THE DATA below:

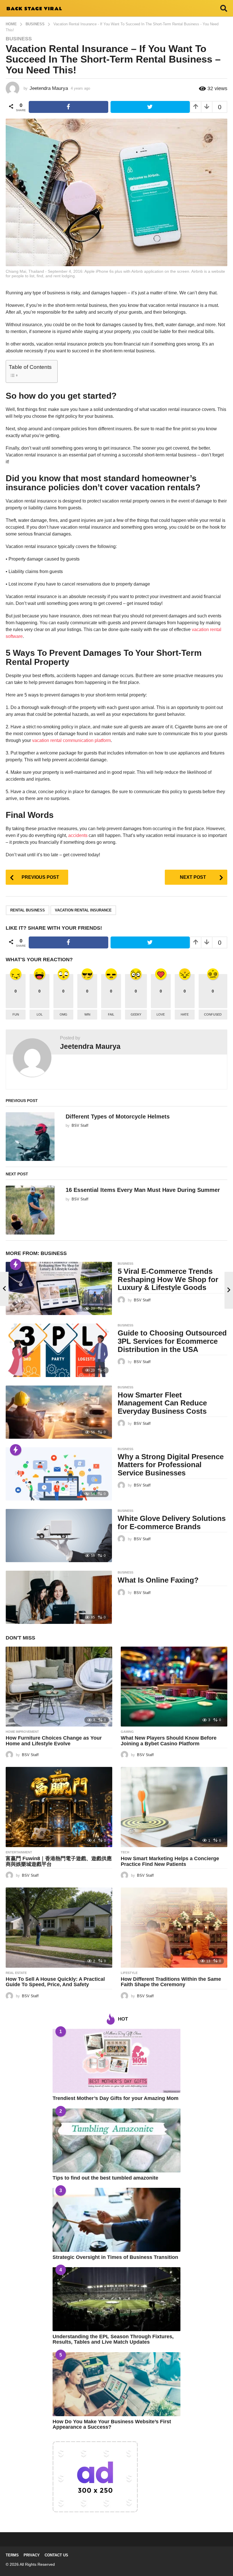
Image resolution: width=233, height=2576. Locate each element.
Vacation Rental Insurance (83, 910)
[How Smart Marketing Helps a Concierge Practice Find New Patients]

End of THE DATA.
THE DATA below:

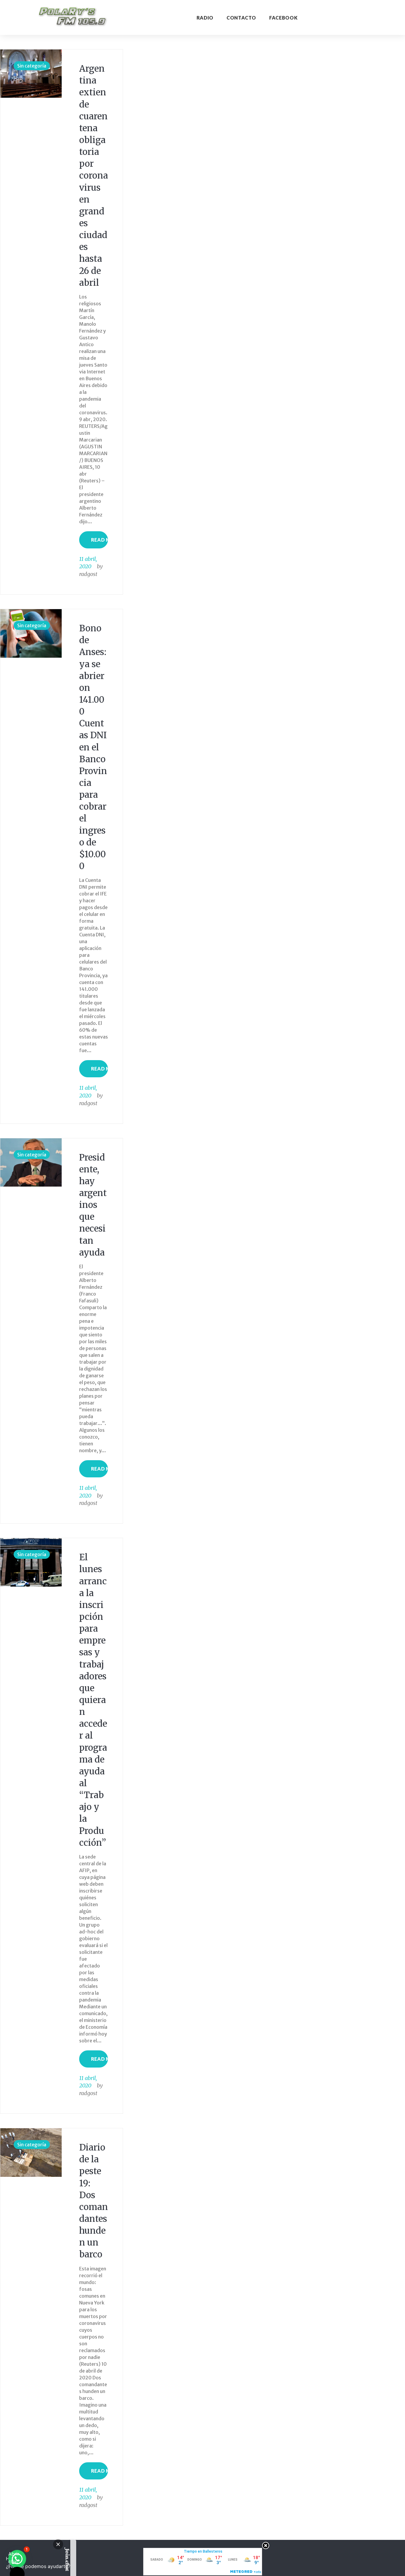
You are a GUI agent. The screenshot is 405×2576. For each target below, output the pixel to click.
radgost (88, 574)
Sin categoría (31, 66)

End of THE DATA.
THE DATA below:

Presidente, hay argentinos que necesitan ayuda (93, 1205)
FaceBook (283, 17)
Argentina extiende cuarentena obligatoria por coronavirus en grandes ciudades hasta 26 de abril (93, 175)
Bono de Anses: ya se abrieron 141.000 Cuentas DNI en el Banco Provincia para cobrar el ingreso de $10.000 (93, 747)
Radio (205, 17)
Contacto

End of THE DATA.

Using the records above, write out exactly the lines between the one holding "Image resolution: width=233, height=2576." and the one holding "[How Smart Marketing", inclusive; leave everything else out.

Image resolution: width=233, height=2576. Locate each element.
Vacation Rental Insurance (83, 910)
[How Smart Marketing Helps a Concierge Practice Find New Patients]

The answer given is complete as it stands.